I spoke to my Auntie Gladys only two days ago. I had been trying to get in touch with her ever since she entered the hospice where she had gone from the hospital. Even though I rang several times, the phone wasn't answered. I had heard from my brother that Auntie Gladys was very weak and needed assistance with the phone, I had to call and hope that one of her family or someone from the hospice was there to help her. I took a shot on Tuesday and the phone was answered by a nice woman who got the phone over to her.
The voice I heard was barely recognizable, it was so weak and it seemed impossible it came from such a vital, powerful, woman. When I told her my name she didn't recognize it and instead asked if I was coming that day. I told her that I lived in Toronto and that fact didn't help her to catch my memory. Later, I mentioned Joe, Auntie Gladys always liked Joe, and that was it. The key. The pebble. She said, ""Joe!" "Dave and Joe" oh my hello" Joe and I both spoke to her and then we were on firmer footing.
I spent a little time telling her that I had such fond memories of her throughout my life, that she had enriched not only my life but our lives. She responded, "Yes, they are good memories aren't they." Besides 'bye, now' those were the last words that Auntie Gladys said to me.
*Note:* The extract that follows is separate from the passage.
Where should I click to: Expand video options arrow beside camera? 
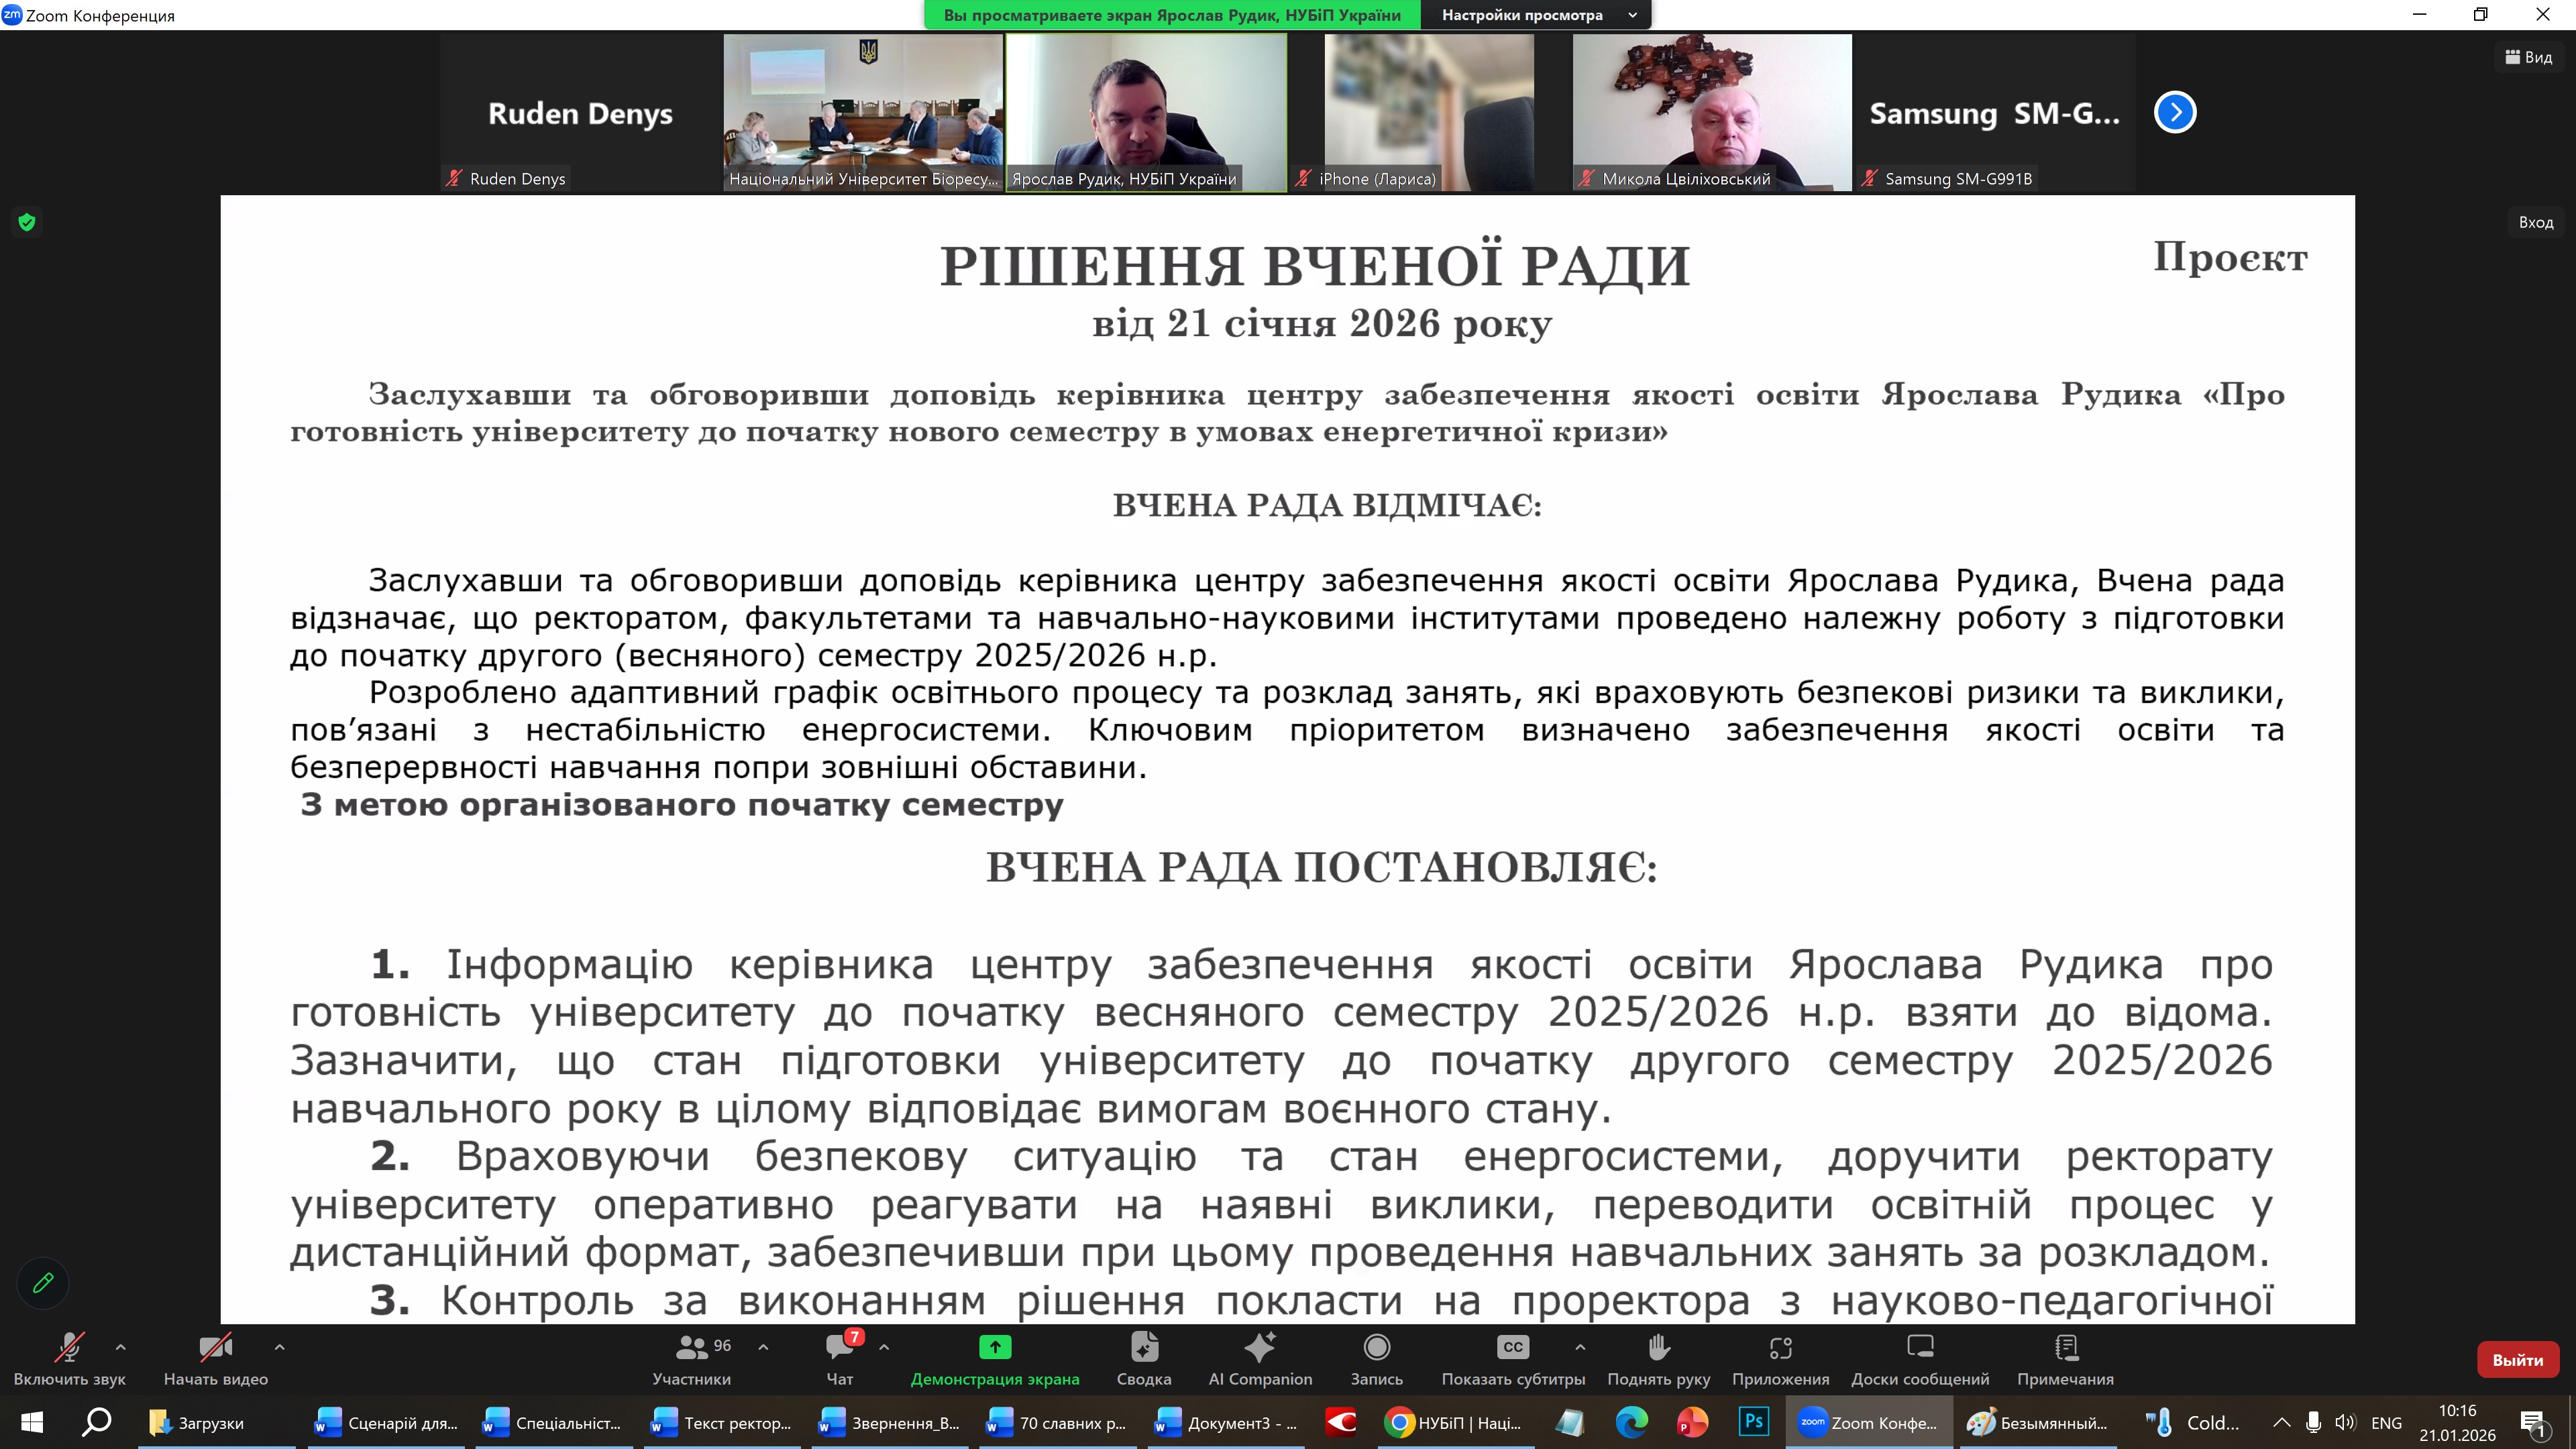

She died the following day.
After hanging up the phone, I thought about the fact that Aunt Gladys remembered me through Joe. It struck me that she was the second person in my family who knew about our relationship. That knowledge, that explosive knowledge, had no power that would change her view that I was still her nephew. She kept my secret until keeping it was no longer necessary.
I read again today that parents still, routinely, throw their kids to the streets once they know of their difference. It seems that their hearts simply weren't big enough, or strong enough to withstand the blast. Explosive knowledge had nothing on my Auntie Gladys, and I will forever be grateful to her because of it.